Two private investigators are forced to deal with the aftermath of a case that has haunted them for more than a decade, Herman Melville sets sail, and an Israeli mother goes for a very long walk in this month’s roundup of new fiction.

1. "Moonlight Mile," by Dennis Lehane

Twelve years ago, private investigators Patrick Kenzie and Angela Gennaro were hired to find a kidnapped four-year-old girl. They succeeded, but the result was anything but a happy ending.

Kenzie found Amanda McCready in a loving, stable home and did as the law required, returning her to her neglectful, drug-addicted mother and sending the kidnappers to jail. Gennaro was so furious that she left him at the end of “Gone Baby Gone.”

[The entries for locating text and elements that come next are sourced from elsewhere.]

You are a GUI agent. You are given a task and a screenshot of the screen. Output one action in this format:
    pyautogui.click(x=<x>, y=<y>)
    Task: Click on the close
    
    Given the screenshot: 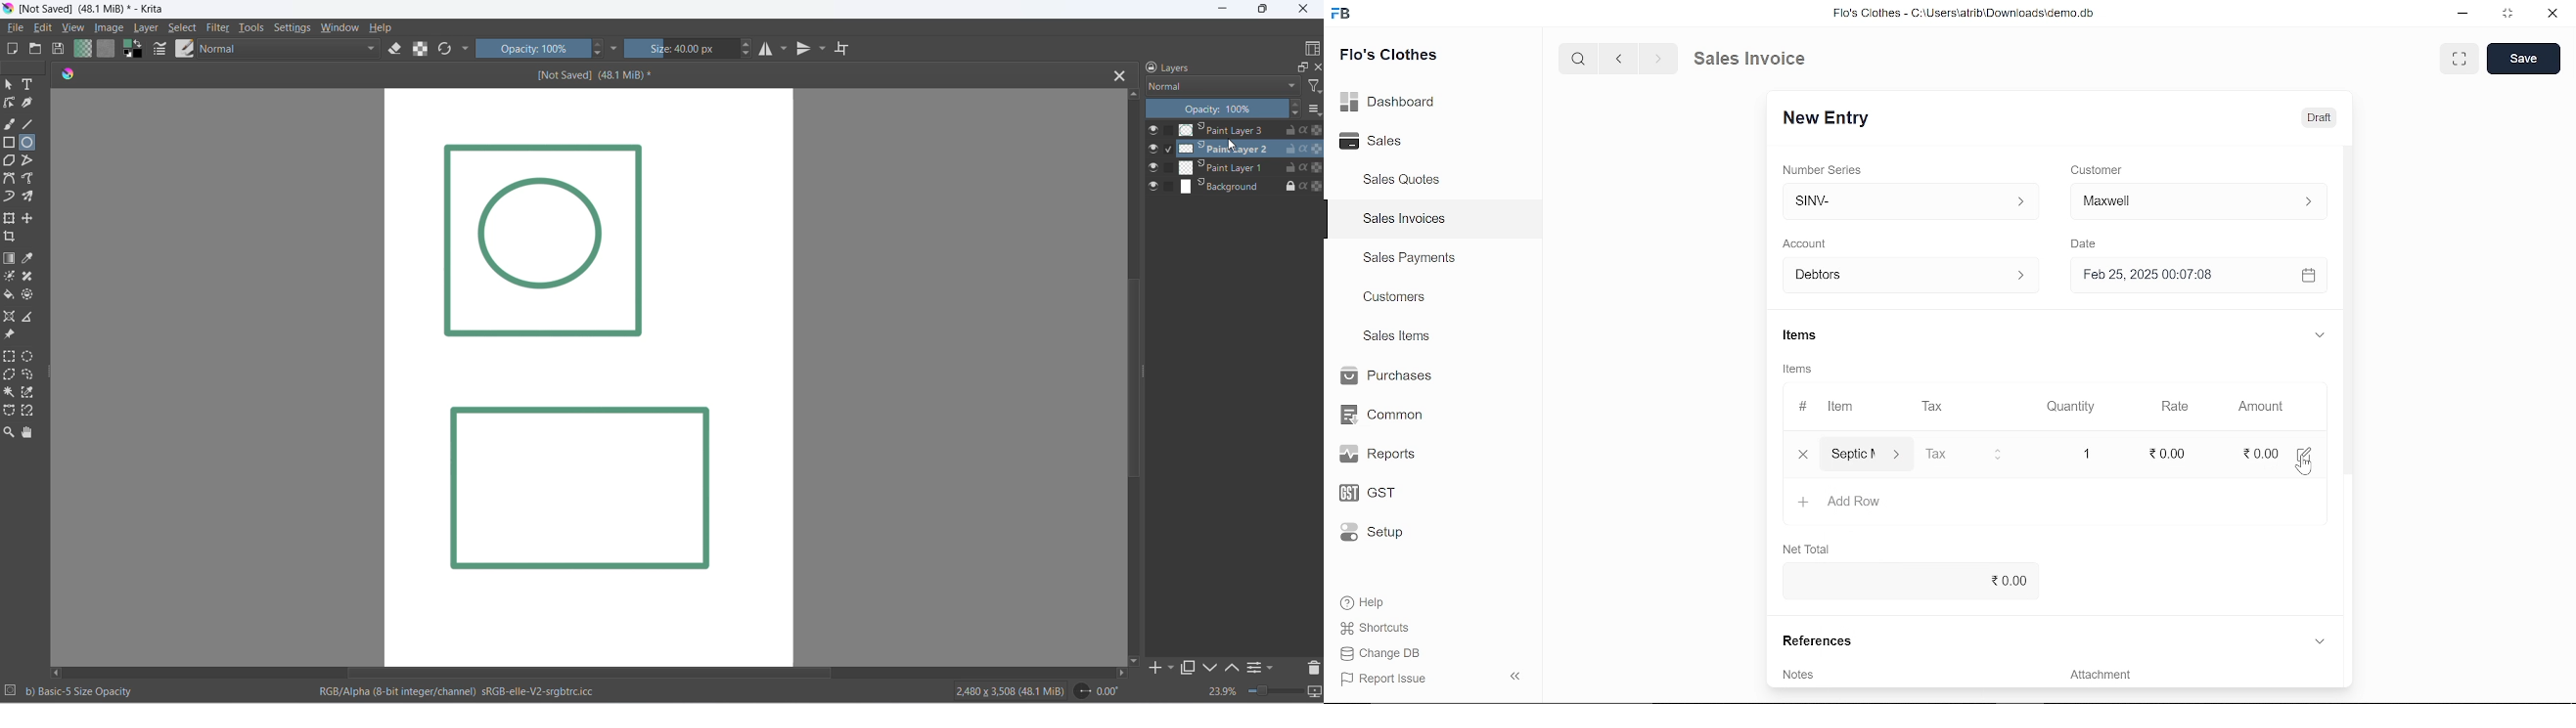 What is the action you would take?
    pyautogui.click(x=1802, y=455)
    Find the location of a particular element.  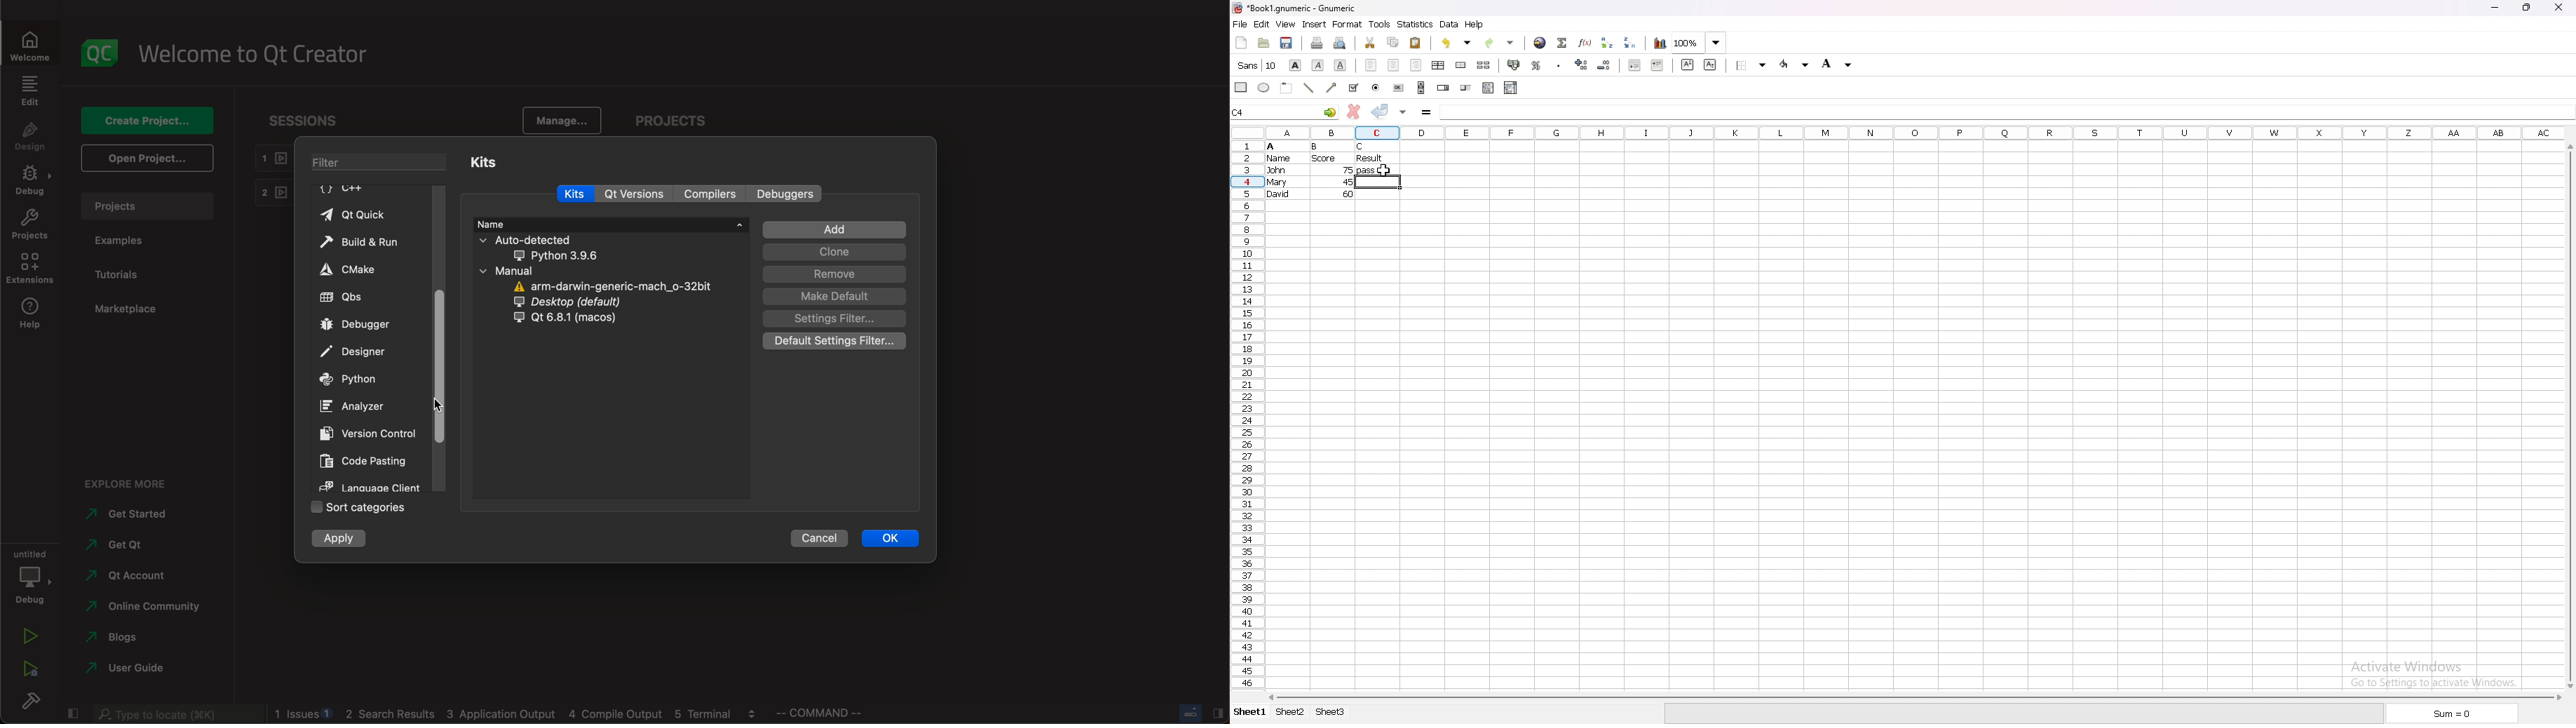

mary is located at coordinates (1277, 182).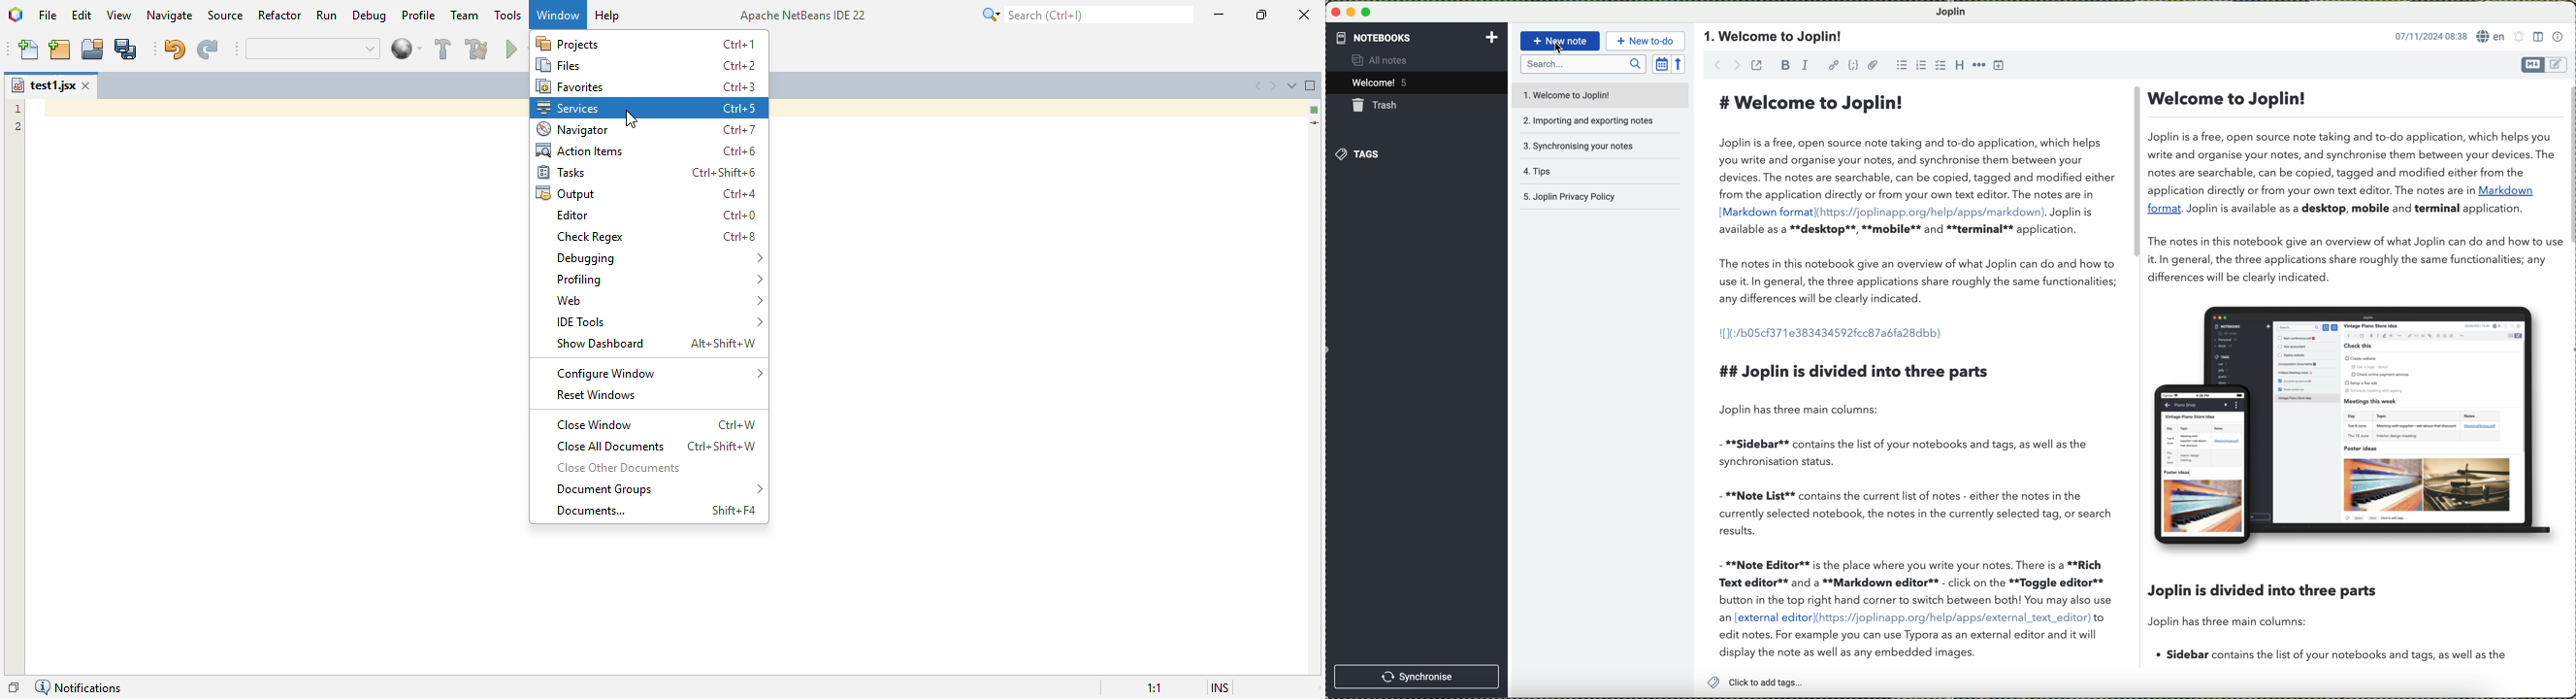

“You did the right thing,” says a character in Moonlight Mile, Dennis Lehane’s sixth and apparently final mystery starring the couple. “But you were still wrong.”

Now a teenager, Amanda McCready has disappeared again. This time, Kenzie and Gennaro, now married and with a four-year-old daughter of their own, are determined to do right by her – no matter the fallout.

“Since we'd reconciled, we hadn't said the names Amanda or Helene McCready in our home until three days ago,” recalls Kenzie. “In those three days, every time one of us mentioned one of those names, it felt like someone had pulled the pin from a grenade."

Gennaro and Kenzie have aged more believably than is the case with characters in a lot of other series: He’s exhausted and scrambling for freelance gigs; she’s a grad-school student and stay-at-home mom who misses the adrenaline rush of her old job. The revival of the McCready case, and its attendant violence, sends both back into old patterns.

“Her [protective] shell is made of quiet fury and wary disconnection,” says Kenzie. “Mine is made of humor and sarcasm. Together we resemble a comedian failing an anger-management class.”

The villains here aren’t nearly as compelling as in “Gone Baby Gone,” which was turned into a movie directed by Ben Affleck in 2007, but Lehane’s interest in investigating moral ambiguity and a genuine affection for his characters makes “Moonlight Mile” a satisfying send-off.